# [What the task asks]
Write out again the entries from the first line to the line that includes "Select the XLR/TRS", keeping both of those lines.

# [Stored dataset items]
[Start of section]
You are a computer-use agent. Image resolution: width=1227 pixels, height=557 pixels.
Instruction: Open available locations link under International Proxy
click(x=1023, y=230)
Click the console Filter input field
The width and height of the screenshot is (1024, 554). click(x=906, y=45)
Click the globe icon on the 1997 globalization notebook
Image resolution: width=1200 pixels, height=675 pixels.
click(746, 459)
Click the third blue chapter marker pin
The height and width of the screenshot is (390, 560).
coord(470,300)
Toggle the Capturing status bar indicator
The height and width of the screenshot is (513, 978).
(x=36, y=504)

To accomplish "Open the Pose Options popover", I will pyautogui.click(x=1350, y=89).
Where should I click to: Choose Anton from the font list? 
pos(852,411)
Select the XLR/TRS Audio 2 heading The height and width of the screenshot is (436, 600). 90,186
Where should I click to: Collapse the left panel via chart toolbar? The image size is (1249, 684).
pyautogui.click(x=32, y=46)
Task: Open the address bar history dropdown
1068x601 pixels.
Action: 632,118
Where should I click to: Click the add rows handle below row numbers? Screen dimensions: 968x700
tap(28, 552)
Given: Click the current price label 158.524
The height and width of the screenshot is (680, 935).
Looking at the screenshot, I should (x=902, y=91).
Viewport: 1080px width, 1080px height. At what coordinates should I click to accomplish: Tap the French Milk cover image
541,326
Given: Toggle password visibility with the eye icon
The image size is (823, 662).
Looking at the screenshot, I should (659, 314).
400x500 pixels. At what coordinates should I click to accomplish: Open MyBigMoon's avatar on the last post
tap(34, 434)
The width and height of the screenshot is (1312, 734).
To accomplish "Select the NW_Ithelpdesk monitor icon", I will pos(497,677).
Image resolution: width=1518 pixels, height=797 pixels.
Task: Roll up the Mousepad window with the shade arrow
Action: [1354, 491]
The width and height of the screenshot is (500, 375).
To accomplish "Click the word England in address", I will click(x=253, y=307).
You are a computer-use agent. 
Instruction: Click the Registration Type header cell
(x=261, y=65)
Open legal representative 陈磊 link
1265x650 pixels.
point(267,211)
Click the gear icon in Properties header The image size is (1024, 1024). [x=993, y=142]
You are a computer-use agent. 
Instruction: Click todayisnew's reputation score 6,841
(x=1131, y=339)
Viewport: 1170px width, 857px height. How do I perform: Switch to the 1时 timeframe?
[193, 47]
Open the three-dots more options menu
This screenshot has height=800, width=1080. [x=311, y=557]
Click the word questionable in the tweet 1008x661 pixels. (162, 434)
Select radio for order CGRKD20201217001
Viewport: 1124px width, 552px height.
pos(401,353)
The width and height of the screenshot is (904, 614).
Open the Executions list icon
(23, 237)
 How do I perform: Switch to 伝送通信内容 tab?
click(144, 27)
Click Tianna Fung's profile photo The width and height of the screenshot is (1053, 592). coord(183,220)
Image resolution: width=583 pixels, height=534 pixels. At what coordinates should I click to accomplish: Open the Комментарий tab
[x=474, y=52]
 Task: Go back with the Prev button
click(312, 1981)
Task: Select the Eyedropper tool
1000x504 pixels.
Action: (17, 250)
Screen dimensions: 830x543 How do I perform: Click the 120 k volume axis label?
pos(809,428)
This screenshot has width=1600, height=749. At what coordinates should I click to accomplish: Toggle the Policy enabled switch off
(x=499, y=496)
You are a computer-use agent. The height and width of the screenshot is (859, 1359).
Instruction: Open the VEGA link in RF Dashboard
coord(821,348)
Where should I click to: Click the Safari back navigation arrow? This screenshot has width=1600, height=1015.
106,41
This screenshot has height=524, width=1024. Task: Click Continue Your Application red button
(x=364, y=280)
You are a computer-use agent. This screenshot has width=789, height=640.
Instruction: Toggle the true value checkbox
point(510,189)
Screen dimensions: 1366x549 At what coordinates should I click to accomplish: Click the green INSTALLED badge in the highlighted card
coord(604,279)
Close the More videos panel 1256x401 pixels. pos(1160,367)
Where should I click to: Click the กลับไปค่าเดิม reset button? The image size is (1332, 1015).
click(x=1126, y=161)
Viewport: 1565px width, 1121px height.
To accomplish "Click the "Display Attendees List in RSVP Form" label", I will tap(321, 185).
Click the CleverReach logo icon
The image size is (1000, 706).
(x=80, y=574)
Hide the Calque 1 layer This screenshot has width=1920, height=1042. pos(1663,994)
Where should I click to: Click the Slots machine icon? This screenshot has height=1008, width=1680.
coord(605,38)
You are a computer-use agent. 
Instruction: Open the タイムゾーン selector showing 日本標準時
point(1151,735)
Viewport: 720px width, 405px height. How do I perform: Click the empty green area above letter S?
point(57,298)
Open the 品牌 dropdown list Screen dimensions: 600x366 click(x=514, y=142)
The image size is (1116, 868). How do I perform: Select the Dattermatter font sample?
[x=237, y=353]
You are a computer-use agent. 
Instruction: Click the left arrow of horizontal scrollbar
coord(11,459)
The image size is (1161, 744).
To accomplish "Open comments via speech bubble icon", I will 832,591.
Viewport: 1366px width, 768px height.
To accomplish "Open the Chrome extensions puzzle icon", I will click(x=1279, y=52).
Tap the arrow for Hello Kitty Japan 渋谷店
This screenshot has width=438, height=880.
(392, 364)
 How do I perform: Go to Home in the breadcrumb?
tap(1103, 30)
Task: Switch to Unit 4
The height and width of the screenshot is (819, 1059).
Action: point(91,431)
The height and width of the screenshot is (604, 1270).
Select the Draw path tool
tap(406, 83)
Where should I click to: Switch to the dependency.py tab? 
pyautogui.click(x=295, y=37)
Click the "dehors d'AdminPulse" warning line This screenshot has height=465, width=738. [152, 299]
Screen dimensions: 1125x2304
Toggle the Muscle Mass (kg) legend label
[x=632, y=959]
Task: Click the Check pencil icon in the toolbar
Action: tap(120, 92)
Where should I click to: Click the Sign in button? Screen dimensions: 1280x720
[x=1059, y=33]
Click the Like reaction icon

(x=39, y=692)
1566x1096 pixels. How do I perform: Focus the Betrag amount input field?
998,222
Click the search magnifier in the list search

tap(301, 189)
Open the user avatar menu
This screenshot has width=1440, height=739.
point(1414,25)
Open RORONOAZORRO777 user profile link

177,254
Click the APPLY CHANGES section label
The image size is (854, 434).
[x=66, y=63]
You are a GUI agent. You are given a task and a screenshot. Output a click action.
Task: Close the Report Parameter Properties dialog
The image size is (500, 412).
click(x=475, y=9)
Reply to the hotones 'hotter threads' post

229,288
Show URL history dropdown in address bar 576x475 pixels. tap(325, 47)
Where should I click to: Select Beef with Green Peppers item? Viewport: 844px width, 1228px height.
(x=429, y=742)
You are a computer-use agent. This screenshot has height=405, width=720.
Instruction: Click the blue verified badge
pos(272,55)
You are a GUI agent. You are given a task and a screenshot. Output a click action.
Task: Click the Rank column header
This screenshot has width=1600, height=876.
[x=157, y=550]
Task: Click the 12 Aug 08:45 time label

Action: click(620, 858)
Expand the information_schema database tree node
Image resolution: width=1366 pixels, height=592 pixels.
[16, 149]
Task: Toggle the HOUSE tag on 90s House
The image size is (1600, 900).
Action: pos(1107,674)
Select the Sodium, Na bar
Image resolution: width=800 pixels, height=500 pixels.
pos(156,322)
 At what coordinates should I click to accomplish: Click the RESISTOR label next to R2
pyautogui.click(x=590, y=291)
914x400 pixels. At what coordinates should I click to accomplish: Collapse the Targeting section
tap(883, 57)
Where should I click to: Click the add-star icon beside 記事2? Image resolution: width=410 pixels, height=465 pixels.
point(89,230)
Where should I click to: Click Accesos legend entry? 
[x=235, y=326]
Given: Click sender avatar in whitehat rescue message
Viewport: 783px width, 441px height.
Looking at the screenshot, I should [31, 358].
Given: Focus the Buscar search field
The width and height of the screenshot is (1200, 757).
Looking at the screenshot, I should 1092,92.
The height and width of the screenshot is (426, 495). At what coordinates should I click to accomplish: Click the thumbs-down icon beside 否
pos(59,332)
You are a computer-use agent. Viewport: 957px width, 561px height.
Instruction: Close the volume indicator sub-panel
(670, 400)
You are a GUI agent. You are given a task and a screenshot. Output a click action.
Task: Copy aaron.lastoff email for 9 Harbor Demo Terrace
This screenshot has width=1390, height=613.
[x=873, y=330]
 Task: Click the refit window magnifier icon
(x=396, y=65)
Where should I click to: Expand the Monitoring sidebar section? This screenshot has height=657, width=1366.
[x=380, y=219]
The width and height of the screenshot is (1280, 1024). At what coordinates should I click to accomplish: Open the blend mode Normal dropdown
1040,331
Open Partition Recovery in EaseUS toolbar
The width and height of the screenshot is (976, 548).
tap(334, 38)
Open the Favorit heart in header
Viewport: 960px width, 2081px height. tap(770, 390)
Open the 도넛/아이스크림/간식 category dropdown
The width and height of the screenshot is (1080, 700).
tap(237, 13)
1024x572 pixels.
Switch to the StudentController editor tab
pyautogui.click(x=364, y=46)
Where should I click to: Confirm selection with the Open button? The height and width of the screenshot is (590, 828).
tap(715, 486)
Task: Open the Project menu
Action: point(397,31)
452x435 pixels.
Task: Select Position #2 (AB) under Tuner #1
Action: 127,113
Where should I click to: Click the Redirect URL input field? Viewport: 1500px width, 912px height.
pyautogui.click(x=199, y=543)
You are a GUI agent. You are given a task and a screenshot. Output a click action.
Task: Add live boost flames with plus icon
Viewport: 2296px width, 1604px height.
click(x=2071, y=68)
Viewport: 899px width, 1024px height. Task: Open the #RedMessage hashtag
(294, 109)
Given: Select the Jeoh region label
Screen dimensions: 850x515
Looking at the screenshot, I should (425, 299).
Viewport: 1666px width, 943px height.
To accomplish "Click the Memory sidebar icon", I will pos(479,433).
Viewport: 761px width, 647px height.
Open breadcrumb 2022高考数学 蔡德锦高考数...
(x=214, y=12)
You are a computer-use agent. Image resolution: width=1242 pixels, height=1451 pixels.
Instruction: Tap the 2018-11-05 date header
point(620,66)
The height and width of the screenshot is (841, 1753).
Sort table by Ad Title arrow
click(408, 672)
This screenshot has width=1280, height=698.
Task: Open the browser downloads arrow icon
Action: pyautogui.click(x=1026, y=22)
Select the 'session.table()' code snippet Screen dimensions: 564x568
[End of section]
# [Written response]
You are a computer-use agent. Image resolution: width=1227 pixels, height=557 pixels.
Instruction: Open available locations link under International Proxy
click(x=1023, y=230)
Click the console Filter input field
The width and height of the screenshot is (1024, 554). click(x=906, y=45)
Click the globe icon on the 1997 globalization notebook
Image resolution: width=1200 pixels, height=675 pixels.
click(746, 459)
Click the third blue chapter marker pin
The height and width of the screenshot is (390, 560).
coord(470,300)
Toggle the Capturing status bar indicator
The height and width of the screenshot is (513, 978).
(x=36, y=504)

To accomplish "Open the Pose Options popover", I will pyautogui.click(x=1350, y=89).
Where should I click to: Choose Anton from the font list? 
pos(852,411)
Select the XLR/TRS Audio 2 heading The height and width of the screenshot is (436, 600). 90,186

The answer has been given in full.